Despesas na Saúde: BE quer que Governo "volte atrás" e dê mais verbas ao SNS

Ministério proibiu despesas de investimento sem autorização da tutela. BE quer que executivo poupe nas rendas aos privados

O Bloco de Esquerda está contra o despacho do secretário de Estado da Saúde, Manuel Delgado, assinado a 28 de setembro, que obriga os hospitais do Serviço Nacional de Saúde (SNS), antes de assumirem qualquer compromisso financeiro, a pedirem autorização à tutela para todos os investimentos, incluindo os de reposição.

Para os bloquistas - que entregaram ontem um requerimento na Assembleia da República com perguntas ao Ministério da Saúde, a que o DN teve acesso -, esta situação "pode levar a demora adicional e excessiva na aquisição de produtos, material e equipamento e incapacita as unidades de saúde de responder de forma rápida e eficaz a momentos ou situações excecionais". E, numa frase, outra nota bem política na discordância de orientações: "Discordamos ainda desta decisão porque não podemos condicionar o funcionamento do SNS, subalternizando-o ao défice."

Para o grupo parlamentar do Bloco de Esquerda - que apoia o Governo socialista no Parlamento - só há um caminho, formulado na primeira pergunta feita ao Ministério da Saúde: "Pretende o Governo voltar atrás na publicação do despacho 143/2016, reconhecendo os possíveis impactos negativos que o mesmo pode ter no funcionamento das unidades de saúde?"

Em contrapartida, o deputado Moisés Ferreira (que assina as perguntas pelo BE), defende a necessidade de "libertar" recursos para "investir" no Serviço Nacional de Saúde (SNS). Este "reforço gradual do SNS" não vai "colocar pressão sobre a sua execução orçamental: há que haver mais orçamento para a Saúde e há que haver poupanças significativas e corajosas nas verdadeiras rendas que são pagas a privados e que desviam recursos do SNS".
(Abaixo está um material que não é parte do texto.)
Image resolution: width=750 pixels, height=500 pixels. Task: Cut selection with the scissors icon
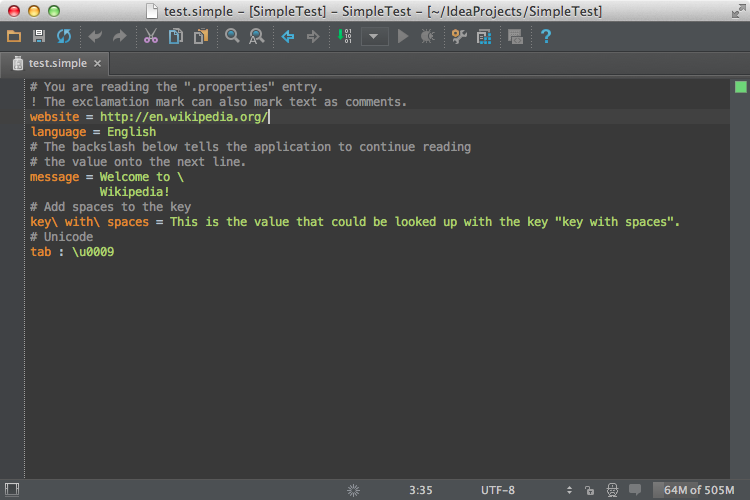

Segundo o BE, "as parcerias público-privadas (PPP) na área da saúde consomem 450 milhões de euros por ano, o recurso a privados para a realização de exames complementares e de diagnóstico mais comuns (excluindo daqui a hemodiálise) custaram em 2015 quase 400 milhões de euros ao orçamento da saúde; o recurso a empresas de trabalho temporário custa cerca de 100 milhões de euros por ano e o não aproveitamento da capacidade cirúrgica do SNS representou em 2015 uma fatura de quase 40 milhões de euros.

Está o recado dado, a 15 dias da entrega do Orçamento do Estado para 2017. "Não ignoramos que outras medidas possam ser tomadas no sentido de melhorar a organização e o funcionamento do sistema, mas sejamos sinceros: um passo fundamental é garantir que o orçamento público para a saúde é aplicado no sistema público de saúde."
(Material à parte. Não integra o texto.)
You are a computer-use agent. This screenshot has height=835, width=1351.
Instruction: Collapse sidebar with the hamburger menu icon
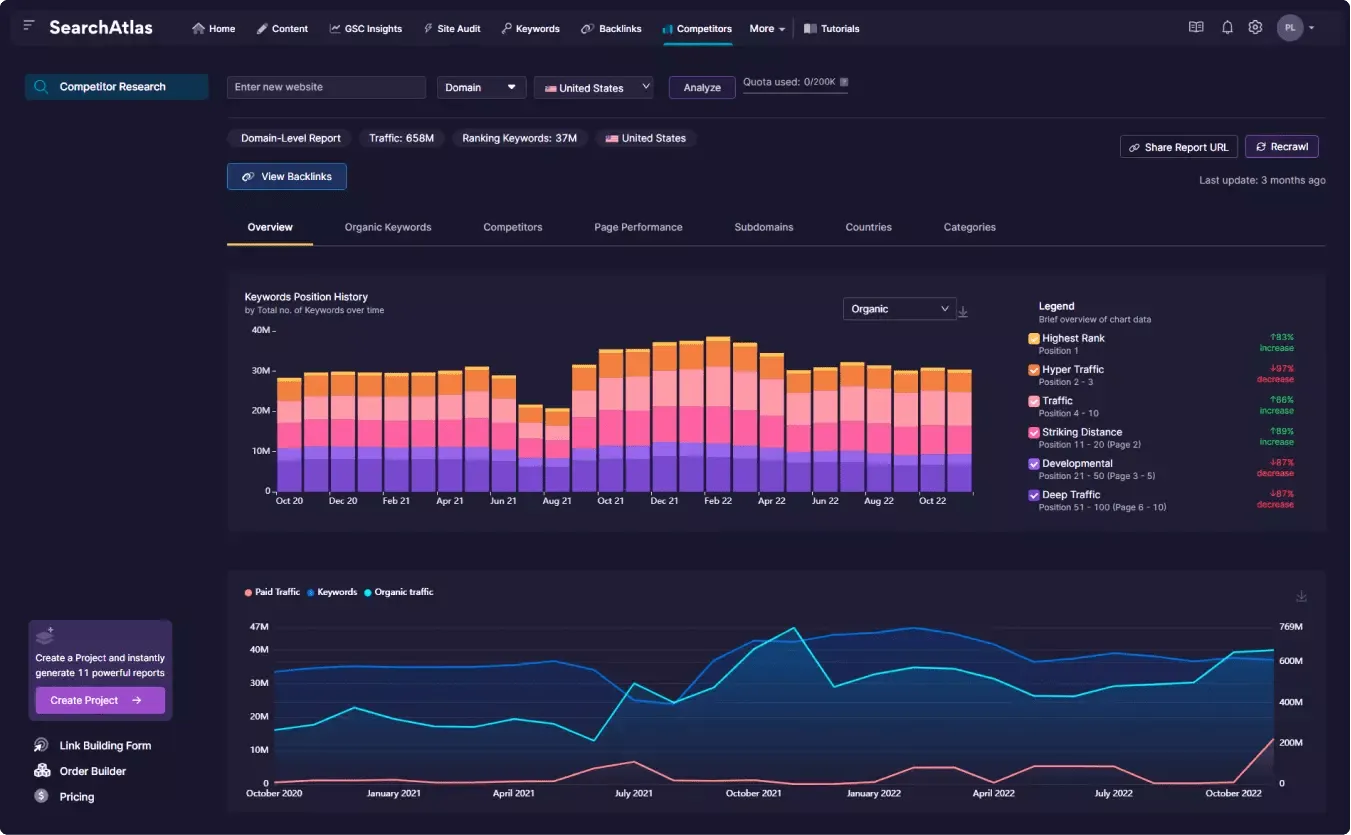pyautogui.click(x=29, y=26)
Governo quer evitar derrapagens

O Governo veio entretanto defender que o despacho tem um só propósito: evitar derrapagens orçamentais até ao final do ano, segundo garantiu o Ministério da Saúde à agência Lusa.

São os próprios responsáveis que admitem que as autorizações a pedir à tutela possam implicar numa burocracia que pode atrasar procedimentos hospitalares. O secretário de Estado da Saúde, Manuel Delgado, que assinou o despacho, explicou à Lusa que o que a tutela quer é "saber se os investimentos se justificam quando ultrapassam o previsto no contrato programa".
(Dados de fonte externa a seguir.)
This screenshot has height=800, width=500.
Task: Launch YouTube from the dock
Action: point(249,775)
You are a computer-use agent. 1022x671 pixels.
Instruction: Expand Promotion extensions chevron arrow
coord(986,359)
E acrescentou: "Queremos pedir aos hospitais que mantenham os níveis de despesa em linha com a média mensal, com o acumulado até agosto deste ano. Não queremos que acelerem a despesa e derrapem na despesa no final do ano. Não queremos que a despesa dispare tornando o orçamento do Ministério da Saúde altamente deficitário como aconteceu no ano passado, em que o previsto era 30 milhões de euros" e terminou acima de "250 milhões de euros". O despacho vigora até ao final do ano. A partir de janeiro é reposta a situação anterior.